═════ Documento de origem ═════

A segurança pública parece ser um problema insolúvel para o governo Lula, assim como o nó górdio no mito grego. A lenda conta que um antigo rei da Frígia, na Ásia Menor, morreu sem deixar herdeiro. Consultado, o oráculo indicou que o primeiro a chegar à cidade em uma carroça puxada por bois seria o novo rei. Górdio, um camponês, chegou nessas condições e foi nomeado. Para não esquecer a própria origem humilde, colocou a carroça no templo de Zeus e a amarrou com um nó considerado impossível de desatar. Sucedido pelo filho Midas, que também morreu sem herdeiros, o oráculo afirmou que quem desfizesse o nó conquistaria toda a Ásia.
Cinco séculos mais tarde, Alexandre, o Grande, ouviu a história ao passar pela Frígia e foi ao templo observar o famoso nó. Diante do desafio, desembainhou a espada e o cortou. Depois, como se sabe, conquistou a Ásia.
A mensagem da lenda é que certos problemas exigem soluções criativas e decisivas. A pergunta, agora, é se Lula será capaz de tomar uma decisão equivalente diante do desafio da segurança pública. Às vésperas do quarto ano do terceiro mandato, não há sinais de que o presidente esteja disposto a tomar uma atitude dessa natureza.
Dois nomes se destacaram para restaurar a ordem: Flávio Dino e Ricardo Cappelli. Atuando como ministro da Justiça e interventor, respectivamente, agiram com firmeza. Cappelli, em pouco mais de 20 dias, reorganizou minimamente a estrutura de segurança do Distrito Federal.
A dupla era uma das poucas dentro do governo com atuação enérgica contra os grupos bolsonaristas. Mas era necessário, também, enfrentar as facções criminosas que operam como Estados paralelos.
Pesquisas de opinião mostram que a segurança pública é, há anos, a principal ou a segunda maior preocupação da população. Em 2023, o Brasil registrou mais de 46 mil assassinatos; em 2024, foram quase 40 mil — números comparáveis aos de zonas de guerra. Somente as polícias mataram mais de 6 mil pessoas. Segundo o Fórum Nacional de Segurança Pública, cerca de 28,5 milhões de brasileiros vivem sob influência de organizações criminosas ou milícias.
Essas facções atuam em áreas diversas: mercado financeiro, Amazônia, comunidades, forças de segurança, política, igrejas, além de negócios legais e ilegais que movimentam bilhões de reais. A amplitude do poder criminoso se expressa em crimes que geram medo cotidiano nas famílias. Assassinatos como os do delegado Ruy Ferraz Fontes e de Antônio Vinícius Gritzbach no Aeroporto de Guarulhos, além do avanço do chamado novo cangaço, mostram uma escalada de ousadia. O caso de Guarulhos revelou policiais atuando como guarda-costas de lideranças do PCC.

═════

Dê continuidade ao artigo sobre a segurança pública no governo Lula, começando logo após a última frase apresentada. A listagem não tem nenhum papel nesta atividade.

═════ Informações exibidas ═════

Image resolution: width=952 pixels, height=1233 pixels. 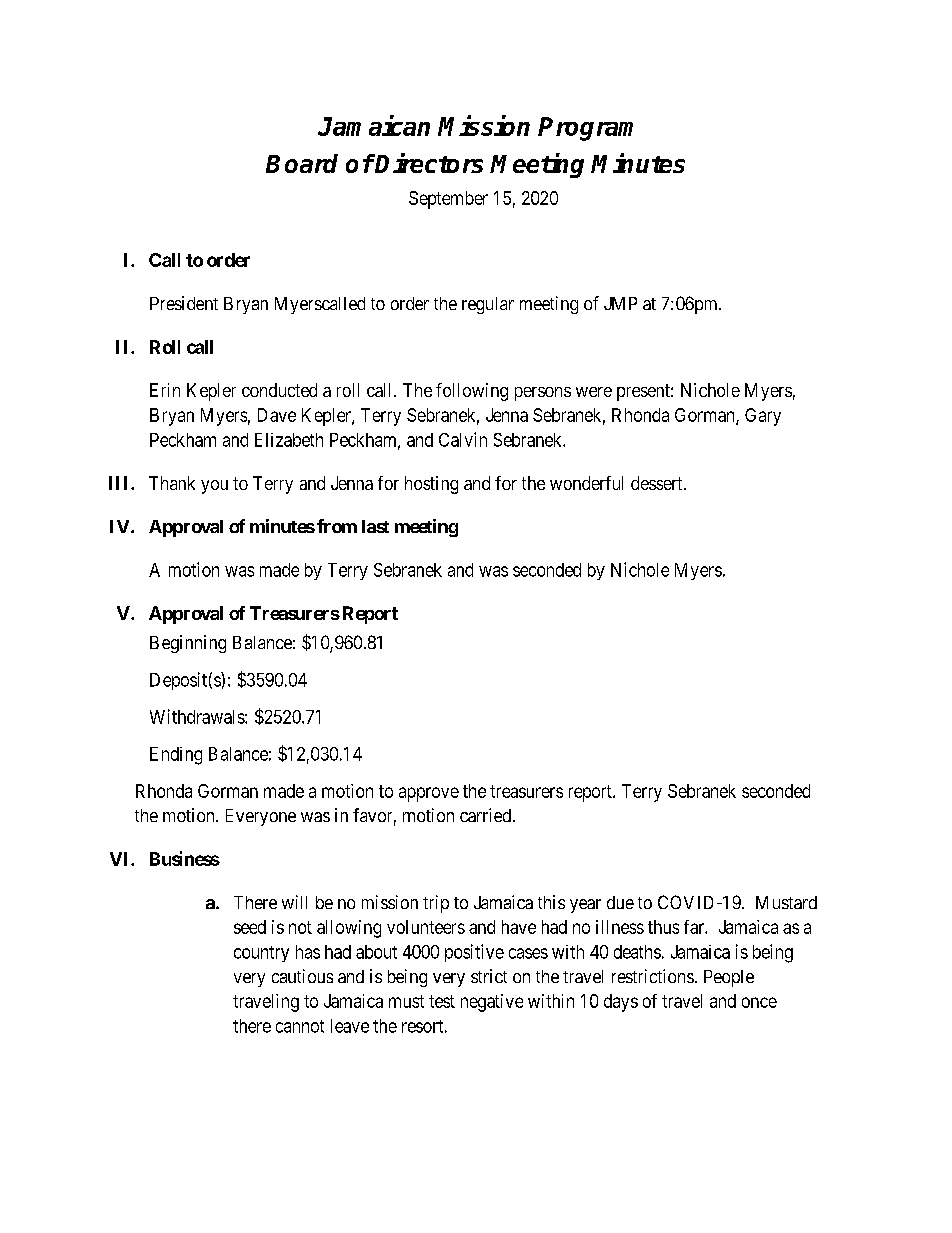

═════

| Resposta do exercício |
Governadores, especialmente no Rio de Janeiro e em São Paulo, passaram a adotar práticas que configuram pena de morte extrajudicial. As operações que resultaram nos massacres na Penha e no Alemão foram planejadas e executadas com objetivo político claro: colocar o governo federal na defensiva e usar a segurança pública como bandeira eleitoral da direita em 2026.
A história demonstra que respostas desse tipo fracassam. São incompatíveis com uma sociedade que pretende ser civilizada, mas, ainda assim, recebem apoio popular, diante do medo generalizado.
Enquanto isso, o governo federal insiste em acreditar que leis melhores resolverão o problema. O aperfeiçoamento legislativo não basta. Leis precisam de operadores eficientes. A PEC da Segurança Pública e o PL Antifacções, enviados ao Congresso, não foram boas iniciativas. O PL sofreu derrota dura na Câmara e abriu espaço para ataques da extrema direita, sem reação adequada do governo.
Ao tirar Flávio Dino do Ministério da Justiça, o governo também perdeu Ricardo Cappelli. No lugar, nomeou figuras de perfil discreto: Ricardo Lewandowski e Mário Sarrubbo. Ambos têm trajetórias sólidas — Lewandowski como ministro do STF e Sarrubbo no Ministério Público de São Paulo —, mas não se destacam em funções que exigem atuação incisiva.
Historicamente, a segurança pública sempre esteve entre os principais serviços esperados pelos povos em troca de impostos e apoio político. Proteger a população é um dos maiores sinais de um bom governo; falhar nessa tarefa revela o contrário. Nas democracias modernas, a segurança se consolidou como direito fundamental.
Além disso, a segurança pública compõe a capacidade de exercer autoridade legítima. Em certas circunstâncias, é preciso combinar força e persuasão de maneira equilibrada. O momento atual exige afirmação de autoridade por parte do Estado, com uso adequado da força coercitiva, sem violência arbitrária. O governo federal parece não compreender isso.
Lula tem pouco tempo para reagir com eficiência e inovação, se pretende enfrentar o problema até 2026. Ações pontuais, como a operação Carbono Oculto, não bastam. As forças federais — Polícia Federal, Receita, COAF e PRF — não dependem de novas leis para atuar. O governo precisa colocar essas instituições em ação contínua contra o crime organizado, em parceria com polícias estaduais e Ministérios Públicos.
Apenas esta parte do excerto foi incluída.